Supplied records below:
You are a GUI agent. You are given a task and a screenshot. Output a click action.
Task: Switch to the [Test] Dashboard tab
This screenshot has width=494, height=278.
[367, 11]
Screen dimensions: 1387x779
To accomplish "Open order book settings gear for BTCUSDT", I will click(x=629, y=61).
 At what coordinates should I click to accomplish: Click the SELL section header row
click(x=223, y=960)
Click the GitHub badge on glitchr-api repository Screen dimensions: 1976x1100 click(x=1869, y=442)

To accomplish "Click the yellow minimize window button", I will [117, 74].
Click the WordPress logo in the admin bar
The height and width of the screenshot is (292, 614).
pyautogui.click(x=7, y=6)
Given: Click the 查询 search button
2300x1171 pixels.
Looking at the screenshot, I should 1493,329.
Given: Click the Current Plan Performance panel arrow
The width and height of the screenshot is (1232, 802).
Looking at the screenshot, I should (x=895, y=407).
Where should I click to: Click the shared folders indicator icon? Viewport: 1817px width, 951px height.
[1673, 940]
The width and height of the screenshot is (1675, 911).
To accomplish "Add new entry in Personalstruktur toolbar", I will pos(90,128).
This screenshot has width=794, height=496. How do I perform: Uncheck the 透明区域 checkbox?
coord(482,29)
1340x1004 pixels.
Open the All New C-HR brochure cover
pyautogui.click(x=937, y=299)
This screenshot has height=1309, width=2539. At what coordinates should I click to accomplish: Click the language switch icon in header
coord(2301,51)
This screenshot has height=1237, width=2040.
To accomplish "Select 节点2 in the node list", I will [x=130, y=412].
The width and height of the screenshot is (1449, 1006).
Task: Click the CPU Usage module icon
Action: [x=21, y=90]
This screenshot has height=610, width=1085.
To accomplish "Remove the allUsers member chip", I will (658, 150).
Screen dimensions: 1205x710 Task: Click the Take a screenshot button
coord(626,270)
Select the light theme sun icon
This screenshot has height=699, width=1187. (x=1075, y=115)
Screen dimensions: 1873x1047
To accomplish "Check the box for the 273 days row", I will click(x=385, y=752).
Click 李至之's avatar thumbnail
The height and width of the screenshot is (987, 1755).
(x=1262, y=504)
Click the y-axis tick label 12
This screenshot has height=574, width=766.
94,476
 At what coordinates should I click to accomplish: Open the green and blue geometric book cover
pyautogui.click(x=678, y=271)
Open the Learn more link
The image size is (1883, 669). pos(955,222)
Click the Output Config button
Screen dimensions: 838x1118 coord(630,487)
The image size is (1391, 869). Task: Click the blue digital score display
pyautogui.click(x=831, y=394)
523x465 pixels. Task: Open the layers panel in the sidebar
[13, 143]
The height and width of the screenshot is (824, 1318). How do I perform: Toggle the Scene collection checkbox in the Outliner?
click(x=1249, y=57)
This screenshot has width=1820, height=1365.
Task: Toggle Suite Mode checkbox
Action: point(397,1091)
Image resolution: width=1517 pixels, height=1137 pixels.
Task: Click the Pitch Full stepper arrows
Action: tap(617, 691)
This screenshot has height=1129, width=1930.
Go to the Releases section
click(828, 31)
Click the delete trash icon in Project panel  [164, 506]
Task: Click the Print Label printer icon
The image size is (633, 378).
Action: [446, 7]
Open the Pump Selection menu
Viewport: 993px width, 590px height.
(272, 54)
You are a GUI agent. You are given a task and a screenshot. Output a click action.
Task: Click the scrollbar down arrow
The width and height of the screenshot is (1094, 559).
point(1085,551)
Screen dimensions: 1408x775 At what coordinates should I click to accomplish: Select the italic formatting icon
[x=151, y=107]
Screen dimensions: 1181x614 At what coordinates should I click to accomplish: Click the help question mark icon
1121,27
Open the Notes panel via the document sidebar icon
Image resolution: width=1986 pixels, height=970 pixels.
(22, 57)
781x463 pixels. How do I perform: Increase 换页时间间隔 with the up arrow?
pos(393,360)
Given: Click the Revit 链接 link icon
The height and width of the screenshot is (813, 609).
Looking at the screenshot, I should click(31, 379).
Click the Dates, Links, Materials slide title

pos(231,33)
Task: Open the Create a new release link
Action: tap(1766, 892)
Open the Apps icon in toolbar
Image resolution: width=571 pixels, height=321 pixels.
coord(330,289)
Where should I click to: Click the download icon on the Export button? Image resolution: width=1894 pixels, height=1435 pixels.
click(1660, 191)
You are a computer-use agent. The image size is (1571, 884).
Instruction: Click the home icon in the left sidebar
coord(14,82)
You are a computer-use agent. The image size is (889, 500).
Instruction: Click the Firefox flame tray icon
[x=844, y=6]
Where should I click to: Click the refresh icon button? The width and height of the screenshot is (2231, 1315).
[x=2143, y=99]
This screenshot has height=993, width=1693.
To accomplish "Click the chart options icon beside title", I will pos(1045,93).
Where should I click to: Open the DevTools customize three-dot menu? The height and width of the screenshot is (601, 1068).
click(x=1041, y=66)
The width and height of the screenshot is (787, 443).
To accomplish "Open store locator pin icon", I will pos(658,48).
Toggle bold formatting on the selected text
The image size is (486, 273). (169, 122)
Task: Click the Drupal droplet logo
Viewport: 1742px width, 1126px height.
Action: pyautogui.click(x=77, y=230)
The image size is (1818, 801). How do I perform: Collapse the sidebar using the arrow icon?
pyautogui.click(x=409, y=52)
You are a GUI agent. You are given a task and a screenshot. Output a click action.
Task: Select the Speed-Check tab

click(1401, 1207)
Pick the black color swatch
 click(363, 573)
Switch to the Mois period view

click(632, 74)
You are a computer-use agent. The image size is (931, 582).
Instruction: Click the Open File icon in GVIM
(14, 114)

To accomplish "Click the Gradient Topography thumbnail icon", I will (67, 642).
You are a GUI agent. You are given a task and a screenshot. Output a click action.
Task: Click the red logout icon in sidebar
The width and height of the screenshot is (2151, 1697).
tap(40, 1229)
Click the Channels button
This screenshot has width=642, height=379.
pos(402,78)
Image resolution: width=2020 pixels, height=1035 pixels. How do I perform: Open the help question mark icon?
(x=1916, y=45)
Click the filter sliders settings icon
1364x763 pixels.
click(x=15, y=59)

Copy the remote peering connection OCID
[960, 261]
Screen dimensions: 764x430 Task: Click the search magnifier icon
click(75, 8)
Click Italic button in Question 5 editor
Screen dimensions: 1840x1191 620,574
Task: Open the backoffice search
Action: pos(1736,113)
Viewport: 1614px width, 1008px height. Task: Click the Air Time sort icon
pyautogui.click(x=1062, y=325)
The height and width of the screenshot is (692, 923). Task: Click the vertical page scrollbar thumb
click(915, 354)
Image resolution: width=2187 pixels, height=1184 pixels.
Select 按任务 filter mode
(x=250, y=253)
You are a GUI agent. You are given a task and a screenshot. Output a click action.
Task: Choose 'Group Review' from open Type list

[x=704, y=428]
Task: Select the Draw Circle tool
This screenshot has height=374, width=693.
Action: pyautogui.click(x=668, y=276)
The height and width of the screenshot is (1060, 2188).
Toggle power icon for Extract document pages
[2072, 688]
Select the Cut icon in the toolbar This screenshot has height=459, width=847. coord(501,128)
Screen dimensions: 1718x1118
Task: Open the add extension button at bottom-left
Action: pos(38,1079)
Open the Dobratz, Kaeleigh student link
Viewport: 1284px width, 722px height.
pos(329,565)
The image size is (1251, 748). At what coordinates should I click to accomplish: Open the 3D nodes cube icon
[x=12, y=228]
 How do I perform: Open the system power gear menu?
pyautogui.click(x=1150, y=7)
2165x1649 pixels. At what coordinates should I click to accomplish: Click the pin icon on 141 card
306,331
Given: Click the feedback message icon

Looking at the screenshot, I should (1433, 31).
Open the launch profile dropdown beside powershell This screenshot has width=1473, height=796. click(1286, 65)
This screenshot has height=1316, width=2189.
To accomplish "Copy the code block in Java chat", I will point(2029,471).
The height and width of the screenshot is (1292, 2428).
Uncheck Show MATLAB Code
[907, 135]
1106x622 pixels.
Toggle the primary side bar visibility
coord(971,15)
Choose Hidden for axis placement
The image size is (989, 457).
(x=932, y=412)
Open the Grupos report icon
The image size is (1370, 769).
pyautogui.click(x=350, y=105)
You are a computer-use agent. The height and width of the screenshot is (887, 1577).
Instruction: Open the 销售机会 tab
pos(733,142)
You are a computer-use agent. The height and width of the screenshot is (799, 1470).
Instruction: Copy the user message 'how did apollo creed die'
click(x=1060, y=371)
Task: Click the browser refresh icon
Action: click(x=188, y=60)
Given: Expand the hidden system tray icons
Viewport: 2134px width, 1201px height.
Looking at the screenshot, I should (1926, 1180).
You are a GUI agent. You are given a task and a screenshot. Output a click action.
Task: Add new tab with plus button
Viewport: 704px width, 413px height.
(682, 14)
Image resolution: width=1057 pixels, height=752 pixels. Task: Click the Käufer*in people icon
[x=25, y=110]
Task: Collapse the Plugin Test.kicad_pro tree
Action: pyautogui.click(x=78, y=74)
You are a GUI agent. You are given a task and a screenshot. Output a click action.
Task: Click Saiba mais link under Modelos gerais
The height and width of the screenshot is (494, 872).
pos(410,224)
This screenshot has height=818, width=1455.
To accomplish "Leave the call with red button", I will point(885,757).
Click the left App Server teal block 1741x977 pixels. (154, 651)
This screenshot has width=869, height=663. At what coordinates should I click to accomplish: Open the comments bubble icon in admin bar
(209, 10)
End of Supplied records.
[Requirement]: Each line in which the string "computer" is found must be copied from the data.

[Answer for this exercise]:
You are a computer-use agent. The image size is (1571, 884).
You are a computer-use agent. The image size is (889, 500).
You are a computer-use agent. The image size is (931, 582).
You are a computer-use agent. The height and width of the screenshot is (887, 1577).
You are a computer-use agent. The height and width of the screenshot is (799, 1470).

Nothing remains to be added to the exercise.